Disrupted autophagosome dynamics lead to inefficient clearance of pathogenic polyQ-htt from the distal axon. A, B, Representative images and kymographs and corresponding linescans show disease-associated cleaved N-terminal fragment of GFP-polyQ-htt (Q68; A) and full-length mCherry-polyQ-htt (Q100; B) colocalized and cotransporting as autophagic cargo with retrogradely moving autophagosomes (arrowheads) in axons of primary neurons. C, Representative image of ineffective clearance and aggregate formation of mCherry-polyQ-htt (Q100) in the cell body, axon (arrowheads), and distal axon tip of primary neurons. Horizontal scale bars, 10 μm. Vertical scale bars, 1 min.

Figure 10.

Model of htt/HAP1's regulation of autophagosome dynamics in neurons.

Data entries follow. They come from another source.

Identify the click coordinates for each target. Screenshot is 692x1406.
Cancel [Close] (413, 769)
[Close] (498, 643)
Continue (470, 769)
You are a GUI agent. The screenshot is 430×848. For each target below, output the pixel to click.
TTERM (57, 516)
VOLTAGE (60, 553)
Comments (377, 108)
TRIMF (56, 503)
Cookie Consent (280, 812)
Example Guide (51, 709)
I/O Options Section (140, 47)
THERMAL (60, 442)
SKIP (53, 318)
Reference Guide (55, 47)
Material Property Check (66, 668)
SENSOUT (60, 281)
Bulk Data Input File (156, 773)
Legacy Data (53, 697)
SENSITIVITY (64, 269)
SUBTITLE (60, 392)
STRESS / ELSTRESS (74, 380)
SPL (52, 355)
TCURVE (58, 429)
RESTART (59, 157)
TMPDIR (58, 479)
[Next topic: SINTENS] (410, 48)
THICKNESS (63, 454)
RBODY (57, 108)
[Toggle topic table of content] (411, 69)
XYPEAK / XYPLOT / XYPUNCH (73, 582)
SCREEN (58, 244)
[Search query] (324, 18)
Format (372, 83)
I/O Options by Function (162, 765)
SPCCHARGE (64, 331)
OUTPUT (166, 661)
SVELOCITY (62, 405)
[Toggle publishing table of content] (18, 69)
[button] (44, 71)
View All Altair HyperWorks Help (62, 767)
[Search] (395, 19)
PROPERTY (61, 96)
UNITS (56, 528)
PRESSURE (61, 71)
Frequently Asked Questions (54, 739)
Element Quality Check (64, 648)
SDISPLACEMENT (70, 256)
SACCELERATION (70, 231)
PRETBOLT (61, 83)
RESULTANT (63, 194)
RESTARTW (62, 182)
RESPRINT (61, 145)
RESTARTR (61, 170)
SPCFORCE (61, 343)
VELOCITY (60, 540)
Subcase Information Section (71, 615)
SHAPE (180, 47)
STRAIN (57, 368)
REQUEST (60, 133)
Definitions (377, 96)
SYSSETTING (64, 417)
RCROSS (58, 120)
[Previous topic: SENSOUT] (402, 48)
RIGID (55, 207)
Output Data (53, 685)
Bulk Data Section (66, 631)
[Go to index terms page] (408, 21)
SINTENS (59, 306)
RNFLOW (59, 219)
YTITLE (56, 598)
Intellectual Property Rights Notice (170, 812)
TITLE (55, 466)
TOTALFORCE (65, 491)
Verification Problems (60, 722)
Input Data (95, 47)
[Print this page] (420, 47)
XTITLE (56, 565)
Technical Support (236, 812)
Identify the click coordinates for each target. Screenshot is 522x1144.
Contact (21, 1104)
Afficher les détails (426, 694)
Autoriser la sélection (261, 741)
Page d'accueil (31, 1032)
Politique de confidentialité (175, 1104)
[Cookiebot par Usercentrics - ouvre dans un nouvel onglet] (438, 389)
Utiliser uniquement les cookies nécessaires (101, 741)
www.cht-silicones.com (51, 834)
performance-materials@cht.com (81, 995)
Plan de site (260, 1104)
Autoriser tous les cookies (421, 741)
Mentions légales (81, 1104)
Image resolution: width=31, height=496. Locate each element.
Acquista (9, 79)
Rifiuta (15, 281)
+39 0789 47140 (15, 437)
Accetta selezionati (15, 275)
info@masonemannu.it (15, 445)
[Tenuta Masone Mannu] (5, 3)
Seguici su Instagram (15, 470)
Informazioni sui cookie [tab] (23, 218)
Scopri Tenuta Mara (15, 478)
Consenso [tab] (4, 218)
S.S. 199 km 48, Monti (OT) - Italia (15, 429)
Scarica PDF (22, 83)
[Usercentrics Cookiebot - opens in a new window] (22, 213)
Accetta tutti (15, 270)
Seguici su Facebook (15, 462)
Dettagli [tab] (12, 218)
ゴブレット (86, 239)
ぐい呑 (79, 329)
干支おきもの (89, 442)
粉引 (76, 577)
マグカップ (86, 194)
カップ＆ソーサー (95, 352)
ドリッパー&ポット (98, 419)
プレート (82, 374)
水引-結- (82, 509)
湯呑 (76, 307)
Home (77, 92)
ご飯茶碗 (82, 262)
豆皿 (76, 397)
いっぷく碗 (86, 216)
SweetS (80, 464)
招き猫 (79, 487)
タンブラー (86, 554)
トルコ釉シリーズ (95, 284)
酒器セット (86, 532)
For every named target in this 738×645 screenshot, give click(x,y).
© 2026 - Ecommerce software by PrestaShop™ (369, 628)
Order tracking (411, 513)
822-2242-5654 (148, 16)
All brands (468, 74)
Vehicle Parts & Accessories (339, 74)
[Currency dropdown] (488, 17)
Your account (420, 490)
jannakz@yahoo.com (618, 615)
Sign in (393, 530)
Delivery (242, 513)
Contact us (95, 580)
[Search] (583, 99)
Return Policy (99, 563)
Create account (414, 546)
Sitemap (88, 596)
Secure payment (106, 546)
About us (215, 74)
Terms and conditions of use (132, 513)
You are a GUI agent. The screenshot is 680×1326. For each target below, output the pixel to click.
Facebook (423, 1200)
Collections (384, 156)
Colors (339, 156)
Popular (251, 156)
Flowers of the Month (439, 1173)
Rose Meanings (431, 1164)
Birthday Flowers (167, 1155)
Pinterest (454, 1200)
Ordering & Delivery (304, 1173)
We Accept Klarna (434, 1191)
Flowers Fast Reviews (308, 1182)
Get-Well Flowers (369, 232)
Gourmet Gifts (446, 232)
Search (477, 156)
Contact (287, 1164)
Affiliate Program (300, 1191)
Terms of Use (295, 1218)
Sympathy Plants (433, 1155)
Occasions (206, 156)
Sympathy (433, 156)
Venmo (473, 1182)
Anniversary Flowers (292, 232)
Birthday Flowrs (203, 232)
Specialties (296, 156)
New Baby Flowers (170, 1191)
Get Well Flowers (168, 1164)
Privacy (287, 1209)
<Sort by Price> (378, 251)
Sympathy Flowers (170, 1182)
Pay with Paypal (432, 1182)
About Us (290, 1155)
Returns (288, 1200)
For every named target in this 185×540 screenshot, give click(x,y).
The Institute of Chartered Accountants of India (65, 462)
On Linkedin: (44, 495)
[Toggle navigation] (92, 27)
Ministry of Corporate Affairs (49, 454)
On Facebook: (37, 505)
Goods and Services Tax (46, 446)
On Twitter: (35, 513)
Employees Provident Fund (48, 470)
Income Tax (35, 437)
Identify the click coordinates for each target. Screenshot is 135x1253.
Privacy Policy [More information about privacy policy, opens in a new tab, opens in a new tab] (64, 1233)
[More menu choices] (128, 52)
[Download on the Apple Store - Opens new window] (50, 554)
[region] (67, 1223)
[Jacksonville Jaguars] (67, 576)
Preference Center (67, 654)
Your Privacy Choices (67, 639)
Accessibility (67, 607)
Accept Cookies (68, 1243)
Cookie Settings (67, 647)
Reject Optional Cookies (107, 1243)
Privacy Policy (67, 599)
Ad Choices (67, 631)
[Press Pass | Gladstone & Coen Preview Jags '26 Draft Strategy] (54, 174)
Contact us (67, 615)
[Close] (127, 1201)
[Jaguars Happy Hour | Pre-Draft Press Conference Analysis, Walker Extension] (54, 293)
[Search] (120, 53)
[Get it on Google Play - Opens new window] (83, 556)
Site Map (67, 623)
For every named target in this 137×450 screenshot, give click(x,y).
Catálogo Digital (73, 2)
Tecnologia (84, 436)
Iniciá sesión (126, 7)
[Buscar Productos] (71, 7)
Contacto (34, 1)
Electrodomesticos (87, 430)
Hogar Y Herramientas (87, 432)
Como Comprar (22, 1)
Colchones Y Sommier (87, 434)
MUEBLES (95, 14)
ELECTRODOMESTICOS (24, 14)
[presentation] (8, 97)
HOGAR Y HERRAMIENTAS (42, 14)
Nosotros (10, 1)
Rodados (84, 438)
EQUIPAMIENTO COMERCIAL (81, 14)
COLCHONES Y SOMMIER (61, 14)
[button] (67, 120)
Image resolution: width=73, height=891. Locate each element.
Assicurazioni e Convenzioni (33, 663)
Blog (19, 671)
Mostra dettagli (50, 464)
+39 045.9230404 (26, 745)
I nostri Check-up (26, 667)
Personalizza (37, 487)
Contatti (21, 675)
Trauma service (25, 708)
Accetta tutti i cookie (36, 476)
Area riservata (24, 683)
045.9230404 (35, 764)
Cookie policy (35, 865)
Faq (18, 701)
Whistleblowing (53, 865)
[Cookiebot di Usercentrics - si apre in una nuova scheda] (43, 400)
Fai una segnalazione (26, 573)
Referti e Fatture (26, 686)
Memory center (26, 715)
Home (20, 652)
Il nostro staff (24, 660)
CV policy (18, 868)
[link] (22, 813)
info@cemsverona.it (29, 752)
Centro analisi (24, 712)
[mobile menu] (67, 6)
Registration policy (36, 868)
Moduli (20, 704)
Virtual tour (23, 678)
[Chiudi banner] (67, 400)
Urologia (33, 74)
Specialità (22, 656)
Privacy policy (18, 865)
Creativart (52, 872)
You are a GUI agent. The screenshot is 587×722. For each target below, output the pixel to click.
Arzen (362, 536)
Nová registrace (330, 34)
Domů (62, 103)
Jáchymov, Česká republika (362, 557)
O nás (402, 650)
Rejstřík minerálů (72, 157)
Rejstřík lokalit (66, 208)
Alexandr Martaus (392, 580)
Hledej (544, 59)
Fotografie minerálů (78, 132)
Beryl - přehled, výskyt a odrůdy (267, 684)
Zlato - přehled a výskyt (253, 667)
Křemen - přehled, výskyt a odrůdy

A, Htt and HAP1 regulate the motor activity and processivity of microtubule motors dynein, dynactin, and kinesin on autophagosomes via interactions among htt, HAP1, and neuronal-specific dynein isoforms to drive robust retrograde transport of autophagosomes back to the cell body in neurons along microtubules (MT). Retrograde autophagosome transport is necessary for efficient fusion with lysosomes for degradation of autophagic cargo such as mitochondria. B, In HD, pathogenic polyQ-htt disrupts the htt/HAP1 motor protein complex on autophagosomes via altered polyQ-htt/HAP1 association. This misregulation of motors leads to bidirectional/stationary autophagosome dynamics in HD neurons, thereby disrupting the retrograde transport of autophagosomes necessary for efficient degradation of dysfunctional mitochondria and polyQ-htt.